Rome, Saint Pierre, le 25 janvier 1983, cinquième année de notre Pontificat.
Maître et modèle divin de toute perfection, Jésus-Christ, avec le Père et l’Esprit Saint, est célébré comme le « seul saint ». Il a aimé l’Église comme son épouse et s’est voué à elle afin de la sanctifier pour se la présenter à lui-même toute resplendissante. Ayant transmis à tous ses disciples le précepte d’imiter la perfection du Père, il leur envoie à tous son Esprit Saint pour que celui-ci les amène intimement à aimer Dieu de tout leur cœur et à s’aimer les uns les autres comme lui-même les a aimés. Les disciples du Christ – comme nous l’enseigne le Concile Vatican Il – conviés et justifiés par Jésus-Christ, non pour leurs œuvres mais par le dessein et la grâce de Dieu, sont devenus dans le baptême de la foi vrais fils de Dieu et acteurs de la nature divine et, par conséquent, réellement saints.
Parmi eux, de tout temps, Dieu en a choisi beaucoup qui, ayant suivi au plus près l’exemple du Christ, ont magnifiquement témoigné du Royaume des cieux par le sang versé ou par la pratique héroïque des vertus.
Dans la réalité, l’Église qui, dès les premiers siècles du christianisme, a toujours cru en la communion plus étroite des Apôtres et les Martyrs avec nous dans le Christ, les a entourés d’une vénération particulière, avec la bienheureuse Vierge Marie et les saints Anges, et elle a pieusement imploré le secours de leur médiation. Très vite leur furent associés ceux qui avaient suivi de très près la virginité et la pauvreté du Christ et tous ceux que la pratique remarquable des vertus et les charismes divins recommandaient à la pieuse dévotion et à l’imitation des fidèles.

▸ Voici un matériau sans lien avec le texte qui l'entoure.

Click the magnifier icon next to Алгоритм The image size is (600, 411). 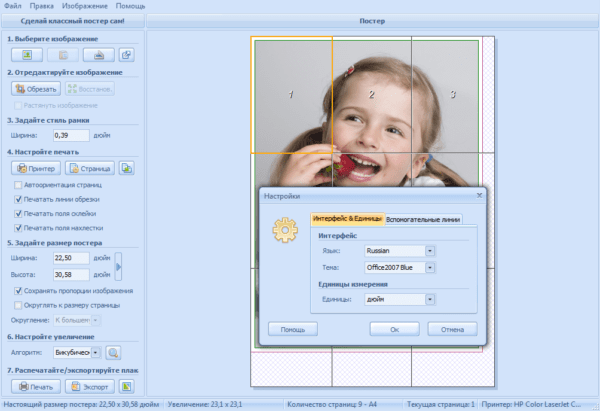(x=113, y=352)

Lorsque nous considérons la vie de ceux qui ont fidèlement suivi le Christ, nous sentons une nouvelle raison nous exhorter à rechercher la cité future et un chemin nous est montré grâce auquel, dans ce monde changeant et selon l’état et la condition propres à chacun de nous, nous pouvons parvenir à l’union parfaite avec le Christ, c’est-à-dire à la sainteté.
Nous trouvant face à tant de témoins à travers lesquels Dieu nous manifeste sa présence et nous parle, nous sommes fortement attirés vers le Royaume des cieux. Recevant avec un immense respect les signes de son Seigneur et écoutant docilement sa voix, le Saint Siège, de par la grande mission qui lui est confiée d’enseigner, de sanctifier et de gouverner le Peuple de Dieu, depuis des temps immémoriaux a offert des hommes et des femmes glorieux par le feu de leur charité et des autres vertus évangéliques à l’exemple, à la vénération et à la prière des fidèles ; et, suite aux enquêtes menées dans ce but, le Saint-Siège apostolique les a déclarés saints ou saintes par un acte solennel de canonisation.

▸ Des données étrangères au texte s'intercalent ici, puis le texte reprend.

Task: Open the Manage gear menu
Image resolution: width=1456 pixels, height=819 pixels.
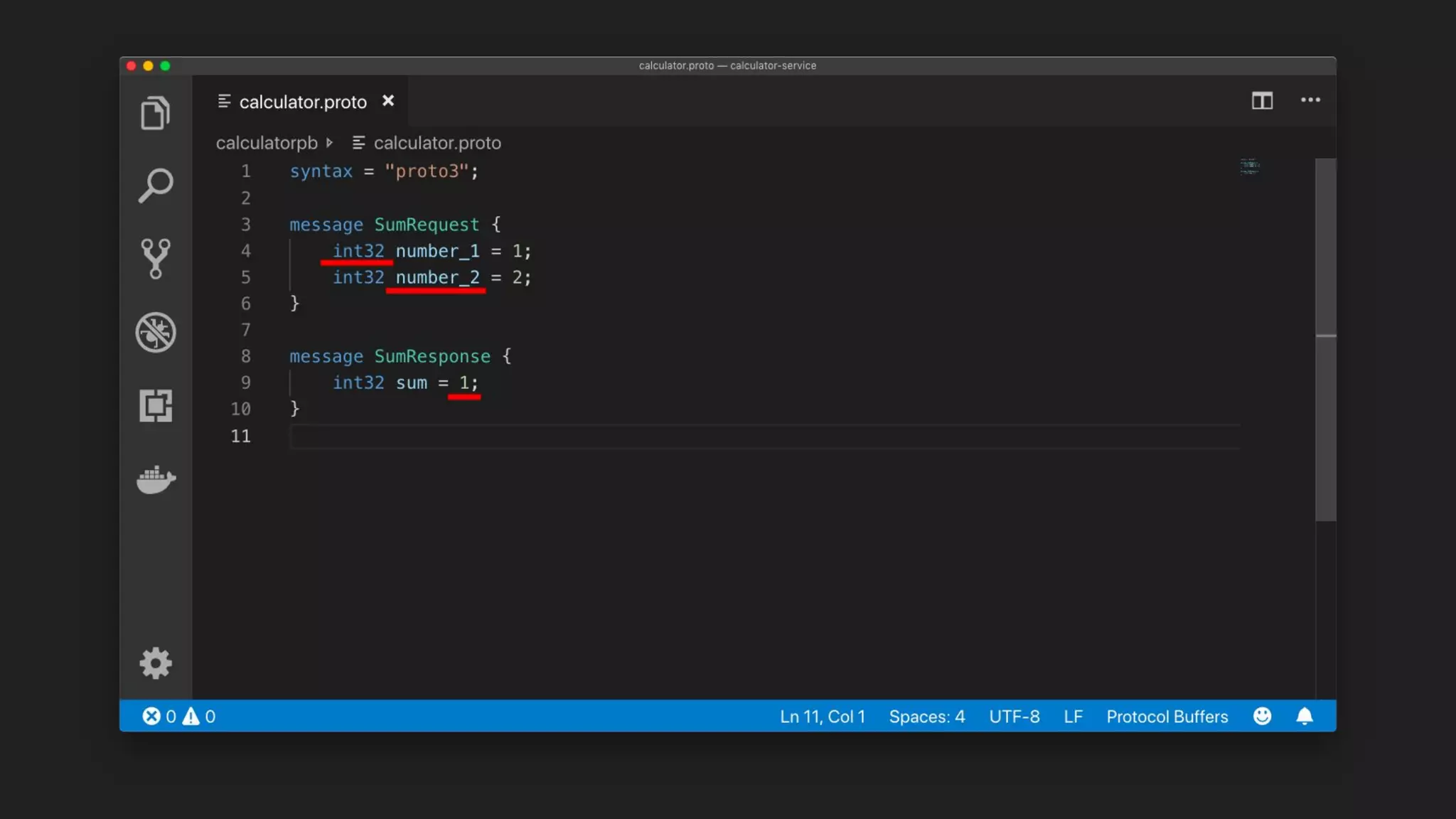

L’instruction des causes de canonisation, que notre prédécesseur Sixte Quint confia à la Sacrée Congrégation des Rites fondée par lui-même, fut sans cesse modifiée et complétée au cours des siècles, notamment par Urbain VIII, par de nouvelles normes que Prosper Lambertini (devenu par la suite Benoît XIV), y joignant l’expérience acquise avec le temps, légua à la postérité dans une œuvre intitulée « De Servorum Dei beatificatione et beatorum canonizatione », qui servit de règle à la Sacrée Congrégation des Rites pendant presque deux siècles. Ces normes furent reprises pour l’essentiel dans le Code de droit canon publié en 1917.

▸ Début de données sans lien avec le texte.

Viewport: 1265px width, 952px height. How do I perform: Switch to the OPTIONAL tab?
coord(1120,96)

Avec les progrès accomplis par les sciences historiques, le besoin s’est fait sentir de doter la Congrégation d’un instrument de travail plus adapté à notre temps ; afin de mieux répondre aux exigences de la critique, notre prédécesseur Pie Xl, dans sa Lettre apostolique « Già da qualche tempo » (Motu proprio) publiée 6 février 1930, institua au sein de la Sacrée Congrégation des Rites la « Section historique » à laquelle il confia l’étude des causes « historiques ». Le 4 janvier 1939, le même Pontife fit publier les « Normae servandae in construendis processibus ordinariis super causis historicis » qui rendaient caduc le procès « apostolique » et fit en sorte que pour les causes « historiques », une autorité ordinaire n’instruisit dès lors qu’un seul procès.
Mais Paul VI établit par la Lettre apostolique « Sanctitas clarior » du 19 mars 1969, que même pour les causes récentes ne serait menée qu’une seule procédure d’instruction : celle destinée à recueillir les preuves et à être instruite par l’Évêque, avec toutefois l’autorisation du Saint Siège. Ce même Pontife, substituant la Sacrée Congrégation des Rites, institua avec la Constitution apostolique « Sacra rituum congregatio » du 8 mai 1969 deux nouveaux dicastères : à l’un, il confiait le soin de s’occuper du culte divin ; à l’autre, des causes des saints. Par la même occasion, il modifiait en partie la procédure de ces causes.
Suite à de récentes expériences, il nous a semblé opportun de réviser encore la procédure d’instruction et de réorganiser cette Congrégation pour les Causes des saints afin de répondre aux exigences des savants et aux désirs de nos frères de l’Épiscopat qui ont plusieurs fois manifesté leur désir de voir la procédure allégée, tout en conservant le sérieux des enquêtes dû dans un si grand domaine. En base à la doctrine du Concile Vatican II sur la collégialité, nous croyons réellement qu’il convient que les Évêques soit davantage associés au Siège apostolique pour l’étude des causes des saints.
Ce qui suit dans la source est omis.